Breaking: UK Home secretary lifts controls on nurse immigration

Breaking: UK Home secretary lifts controls on nurse immigration

Immigration controls on nurses working in the UK will be relaxed immediately after an intervention by the home secretary, it has been revealed.

Theresa May will today write to the Migration Advisory Committee (MAC) asking it to place nursing on the shortage occupation list and to carry out a review over whether this should continue in the long term.

This will mean nurses from non-EU countries will no longer run the risk of having their visas rejected, while non-EU nurses earning less than £35,000 a year who have been in the UK for six years will not have to leave the country from April 2016.

The change follows increasing concern from NHS providers and national officials that non-EU nurse visas have been refused because of immigration restrictions.

In a statement provided to Nursing Times’ sister title Health Service Journal, health secretary Jeremy Hunt said: “Safe staffing across all our hospitals and care homes is a crucial priority.

“The temporary changes announced today will ensure the NHS has the nurses it needs to deliver the highest standards of care without having to rely on rip-off staffing agencies that cost the taxpayer billions of pounds a year,” he said.

Without the change announced today non-EU nurses would continue to join the general pool of non-EU visa applicants hoping to receive one of the 20,700 visas available each year.

NHS Employers has lobbied the Home Office and Department of Health over the immigration rules.

In a letter to Ms May last month, NHS Employers chief executive Danny Mortimer said immigration controls were “hindering our ability to provide the right number of staff on our wards to deliver high quality care to our patients”.

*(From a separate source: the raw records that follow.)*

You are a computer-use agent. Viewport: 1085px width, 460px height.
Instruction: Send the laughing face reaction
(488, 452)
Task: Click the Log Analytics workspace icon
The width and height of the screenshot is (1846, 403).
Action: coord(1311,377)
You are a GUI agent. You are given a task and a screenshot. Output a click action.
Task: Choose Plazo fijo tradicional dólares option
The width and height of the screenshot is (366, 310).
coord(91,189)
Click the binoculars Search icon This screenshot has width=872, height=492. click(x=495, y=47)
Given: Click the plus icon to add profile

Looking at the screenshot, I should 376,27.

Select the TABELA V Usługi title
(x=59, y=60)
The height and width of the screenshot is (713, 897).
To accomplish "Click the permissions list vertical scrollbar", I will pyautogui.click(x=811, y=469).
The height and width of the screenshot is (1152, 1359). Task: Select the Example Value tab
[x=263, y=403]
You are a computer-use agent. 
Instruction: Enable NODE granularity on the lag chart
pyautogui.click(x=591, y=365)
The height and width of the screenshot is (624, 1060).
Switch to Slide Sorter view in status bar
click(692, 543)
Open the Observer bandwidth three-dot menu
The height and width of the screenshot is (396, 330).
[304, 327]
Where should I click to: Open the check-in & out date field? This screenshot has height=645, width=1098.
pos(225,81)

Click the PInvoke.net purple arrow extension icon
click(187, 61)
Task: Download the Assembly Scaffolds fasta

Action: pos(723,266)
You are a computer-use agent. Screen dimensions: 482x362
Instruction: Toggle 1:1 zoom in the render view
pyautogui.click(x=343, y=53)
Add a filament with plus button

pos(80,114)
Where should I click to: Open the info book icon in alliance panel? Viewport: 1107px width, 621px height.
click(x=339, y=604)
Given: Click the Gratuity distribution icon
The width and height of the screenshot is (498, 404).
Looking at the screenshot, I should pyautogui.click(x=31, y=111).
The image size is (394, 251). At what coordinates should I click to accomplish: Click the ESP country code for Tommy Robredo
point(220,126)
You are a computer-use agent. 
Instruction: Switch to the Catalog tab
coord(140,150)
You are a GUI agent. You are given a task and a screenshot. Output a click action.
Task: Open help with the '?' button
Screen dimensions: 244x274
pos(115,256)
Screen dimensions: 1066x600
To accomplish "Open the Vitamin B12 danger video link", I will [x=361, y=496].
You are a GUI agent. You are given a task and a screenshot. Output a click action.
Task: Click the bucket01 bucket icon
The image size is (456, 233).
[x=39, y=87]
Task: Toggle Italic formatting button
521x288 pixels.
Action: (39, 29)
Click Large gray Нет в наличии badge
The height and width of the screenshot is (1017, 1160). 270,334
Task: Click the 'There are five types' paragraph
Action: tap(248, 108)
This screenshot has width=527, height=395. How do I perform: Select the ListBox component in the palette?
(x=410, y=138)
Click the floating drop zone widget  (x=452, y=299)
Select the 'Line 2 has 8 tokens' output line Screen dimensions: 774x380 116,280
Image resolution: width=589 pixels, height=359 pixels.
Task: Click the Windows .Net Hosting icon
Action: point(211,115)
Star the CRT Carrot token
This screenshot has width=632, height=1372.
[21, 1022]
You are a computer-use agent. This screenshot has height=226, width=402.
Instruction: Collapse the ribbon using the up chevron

Approximately 750 visa applications a month are thought to have been refused for non-EU nurses during recent months as NHS trusts try to bolster their staffing levels with overseas recruitment.

The NHS is struggling with a national shortage of nurses following increased demand prompted by the 2013 Francis inquiry. Demand for qualified nurses increased by 21,000 in just 12 months last year.

As previously reported byNursing Times, there are concerns that some NHS nurses have resigned from their jobs to work in the private sector to avoid the £35,000 cutoff that would force them to leave the country.

Earlier this month, Central Manchester Hospitals NHS Foundation Trust, which had planned to recruit 275 nurses from India, said it ran into delays caused by “pre-employment and migration processes”.

NHS England chief executive Simon Stevens criticised the rules in a speech last week. He said the rules needed a “rethink” and the UK needed to “better join the dots” between immigration policy and the NHS.

Responding to today’s move, the Royal College of Nursing described it as a “real victory for nurses”.

Janet Davies, RCN chief executive and general secretary, said: “Since the RCN first raised this issue and lobbied for a change to the immigration rules, a consensus has formed across the health service that cutting the supply of overseas nurses risked patient care.

“The government must now extend this common sense approach to the issue of training and retaining more nurses in the long-term and significantly increasing student nurse training places so that patients in the UK are no longer at the mercy of global workforce trends.”